Abstract
Objective: Pediatric Crohn’s disease (CD) is often debilitating, with upper gastrointestinal involvement and complications over time. Treatment with TNF blockers can induce and maintain remission. We wanted to evaluate the outcome of patients medically treated for CD to investigate whether clinical, endoscopic and biochemical factors at diagnosis are associated with the early initiation of treatment with the TNF blocker infliximab.
Materials and Methods: Patients aged <18 years, diagnosed with CD were characterized according to the Porto criteria, with endoscopy, MRI and biochemical tests before individual treatment. They were followed prospectively until a prescheduled examination within two years.
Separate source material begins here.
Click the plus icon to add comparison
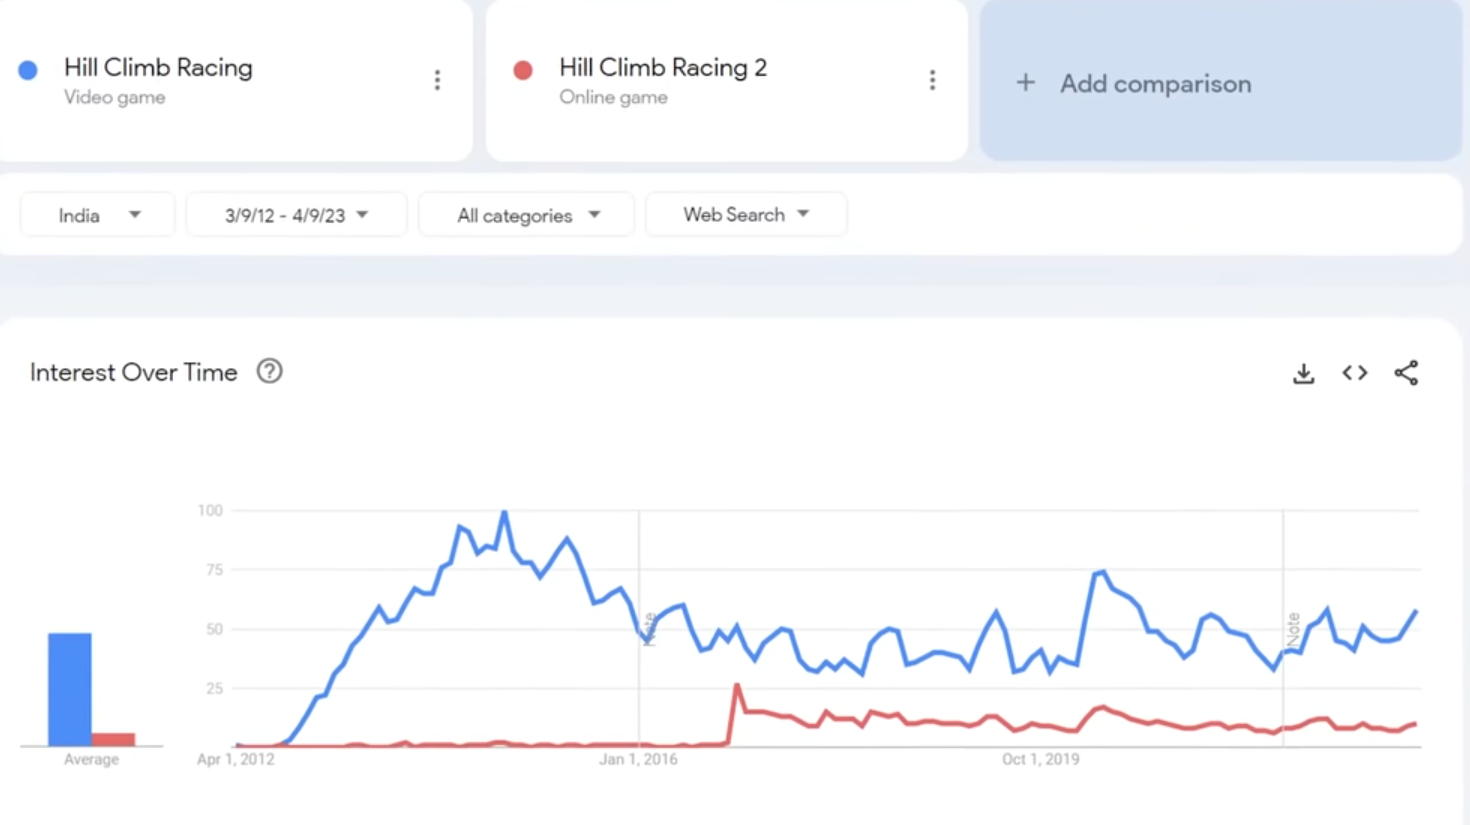1470x825 pixels. click(x=1025, y=83)
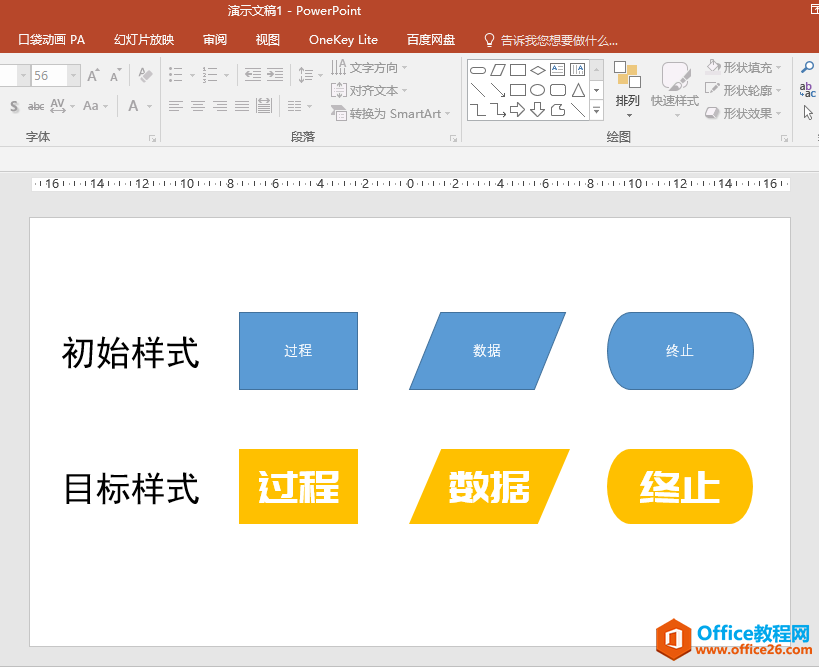
Task: Toggle text shadow formatting
Action: 14,106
Results: Thirty-six pediatric patients were included, 18 (50%) received infliximab. Infliximab treated patients had shorter disease duration, more upper gastrointestinal involvement (p=0.03) and higher median CRP (28 versus 7.5 mg/l, p=0.02), ESR (32 versus 18 mm/h, p=0.01) and fecal calprotectin (1506 versus 501 mg/kg, p= 0.01) levels. Infliximab treatment was well tolerated, and 15 /18 of patients achieved clinical remission. At follow up 11/17 in the infliximab group and 8/13 in the non-infliximab group achieved ileocolonic mucosal healing. A majority in the infliximab group had a marked reduction of CD specific upper gastrointestinal lesions but persistence of unspecific upper GI inflammation at follow-up.
Conclusion: High levels of inflammatory markers and upper gastrointestinal lesions were associated with initiation of infliximab treatment. A substantial proportion of patients still had unspecific lesions in the upper GI regardless of treatment. Future studies must clarify the prognostic role of persistent upper gastrointestinal-involvement despite mucosal healing in the ileocolon.